Daily Archives: February 4, 2013

The Trivialisation Of Sacraments, Indulgences, And Purgatory.

Nothing was left undamaged: Vatican II

Nothing was left undamaged: Vatican II

A comment some time ago induced me to reflect on another hopefully unintended consequence of V II: the plenary indulgences to go.

Apparently, in hospitals the last rites are not really “last”, and people collect them as I collected model cars when I was a child. To the Last Rites is obviously connected the possibility of a plenary indulgence, and I can’t imagine someone thinking he can receive them every few days does not also believe that a plenary indulgence is a very easy matter.

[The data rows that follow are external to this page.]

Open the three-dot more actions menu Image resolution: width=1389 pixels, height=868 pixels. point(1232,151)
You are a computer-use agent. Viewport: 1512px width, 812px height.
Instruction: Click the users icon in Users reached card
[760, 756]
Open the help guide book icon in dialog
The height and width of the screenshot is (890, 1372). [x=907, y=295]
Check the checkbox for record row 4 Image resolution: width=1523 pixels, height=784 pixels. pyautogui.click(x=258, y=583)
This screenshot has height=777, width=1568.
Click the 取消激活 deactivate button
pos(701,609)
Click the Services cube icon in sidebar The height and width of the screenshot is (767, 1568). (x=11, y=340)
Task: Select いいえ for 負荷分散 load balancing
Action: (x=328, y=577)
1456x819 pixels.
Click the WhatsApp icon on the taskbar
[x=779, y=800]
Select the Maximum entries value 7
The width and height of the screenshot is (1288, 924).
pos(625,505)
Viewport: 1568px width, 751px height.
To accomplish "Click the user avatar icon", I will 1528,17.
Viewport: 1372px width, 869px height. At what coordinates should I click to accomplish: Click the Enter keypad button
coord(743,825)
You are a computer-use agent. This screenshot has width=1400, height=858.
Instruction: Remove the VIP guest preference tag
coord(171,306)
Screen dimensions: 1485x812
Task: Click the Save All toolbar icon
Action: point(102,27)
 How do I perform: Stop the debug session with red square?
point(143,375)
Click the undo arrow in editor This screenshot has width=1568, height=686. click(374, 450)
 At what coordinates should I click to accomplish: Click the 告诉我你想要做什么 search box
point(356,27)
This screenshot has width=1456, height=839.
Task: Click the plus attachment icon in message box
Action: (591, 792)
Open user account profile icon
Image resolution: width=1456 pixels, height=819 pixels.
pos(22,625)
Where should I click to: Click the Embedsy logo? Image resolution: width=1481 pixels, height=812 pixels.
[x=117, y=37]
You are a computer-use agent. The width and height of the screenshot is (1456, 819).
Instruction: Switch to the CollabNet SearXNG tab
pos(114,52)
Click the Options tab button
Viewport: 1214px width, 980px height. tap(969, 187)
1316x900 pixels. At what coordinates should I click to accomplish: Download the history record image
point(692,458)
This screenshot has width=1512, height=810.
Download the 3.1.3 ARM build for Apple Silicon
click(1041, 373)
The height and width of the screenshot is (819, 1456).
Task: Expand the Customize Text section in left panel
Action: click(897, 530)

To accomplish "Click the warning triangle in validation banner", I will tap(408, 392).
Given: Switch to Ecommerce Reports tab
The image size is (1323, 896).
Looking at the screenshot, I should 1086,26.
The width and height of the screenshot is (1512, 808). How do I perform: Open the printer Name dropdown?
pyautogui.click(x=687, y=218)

The brutal fact is that  in their assault to the Church, the generation of VII has not spared even this sacrament; which, like pretty much everything else, has been trivialised and made similar to a small tale for the very young or the very old.

Therefore, you can bet few priests will treat this sacrament other than like a kind of benediction routinely given to old people, and fewer less will explain to said old people a plenary indulgence was traditionally considered not an easy matter to obtain. This fundamental mistake will then forcibly lead to others, as very ill people form already in this life a strong consciousness of their own impending canonisation, and this thinking then transmits to their relatives; with the very probable result that the departed discovers he was not canonised after all, and his relatives do not pray for him.

Lastly, and also taking inspiration from the comment found in my comment box, this warped thinking warps the entire concept of Purgatory; then if purgatory is so astonishingly easy to avoid, then it cannot be so bad either. Again, the trivialisation of everything Catholic introduced from Vatican II extends to Purgatory.

If you ask me, the recovery of sound Catholicism must also go through a recovery of old thinking in what concerns everyday life: fear of The Lord, seriousness of sin, seriousness of the punishment merited by sin, necessity of honest work towards our salvation, etc. The fear and trembling must get in, and the self-canonisation must go out. When this happens all the other pieces fall into place, and we understand the logic behind indulgences and Purgatory in a way the mentality of the “I want it all and I want it now” will never allow us to grasp.

Fear of the Lord. Judgment. Purgatory. Hell. I do not even hear these words anymore. They are simply disappearing from the public consciousness; another sign of the progressive de-Christianisation of the West we who live in England see in such a traumatic way in these days.